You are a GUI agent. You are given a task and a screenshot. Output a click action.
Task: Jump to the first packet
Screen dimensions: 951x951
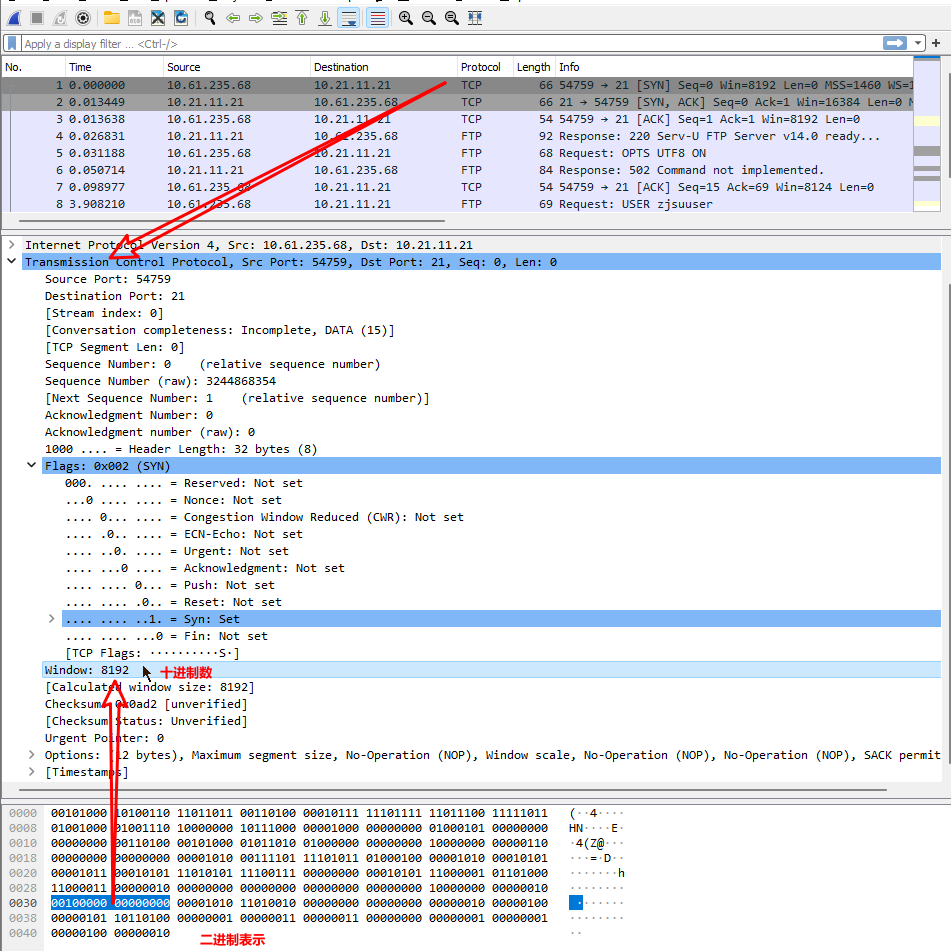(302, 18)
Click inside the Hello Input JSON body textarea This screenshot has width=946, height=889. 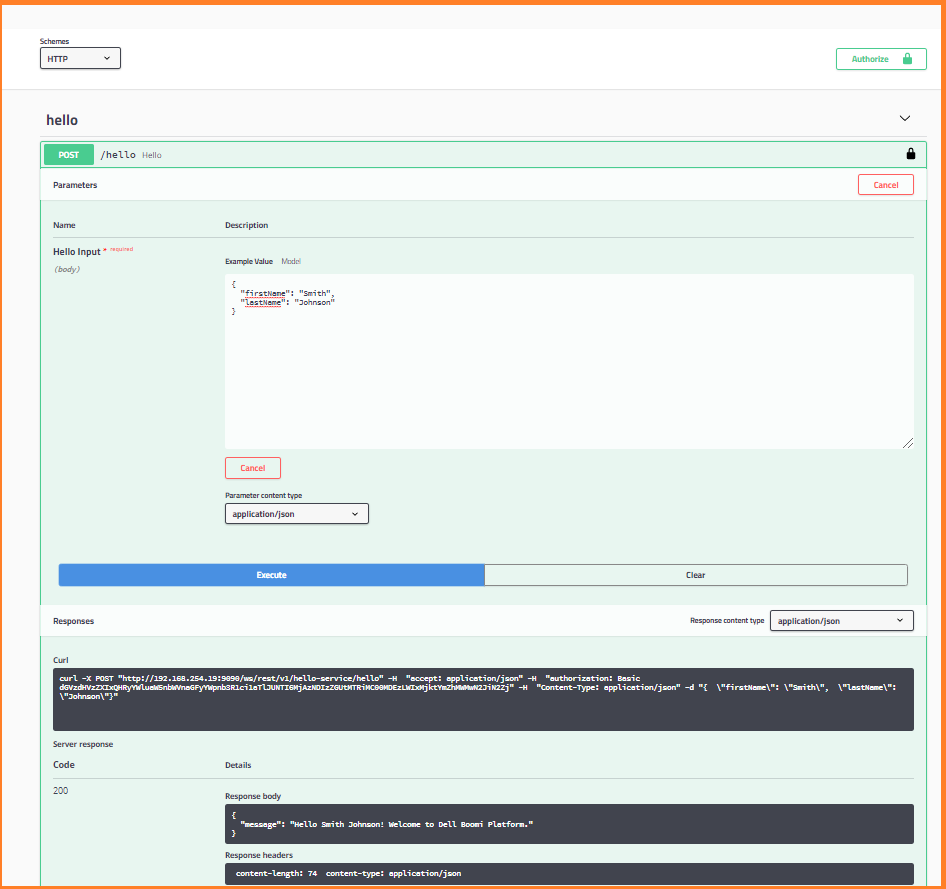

-------

Reproduce the data above line for line, leaving out the pictures.

• Output of the exercise:
You are a GUI agent. You are given a task and a screenshot. Output a click action.
Task: Jump to the first packet
Screen dimensions: 951x951
(302, 18)
Click inside the Hello Input JSON body textarea This screenshot has width=946, height=889. 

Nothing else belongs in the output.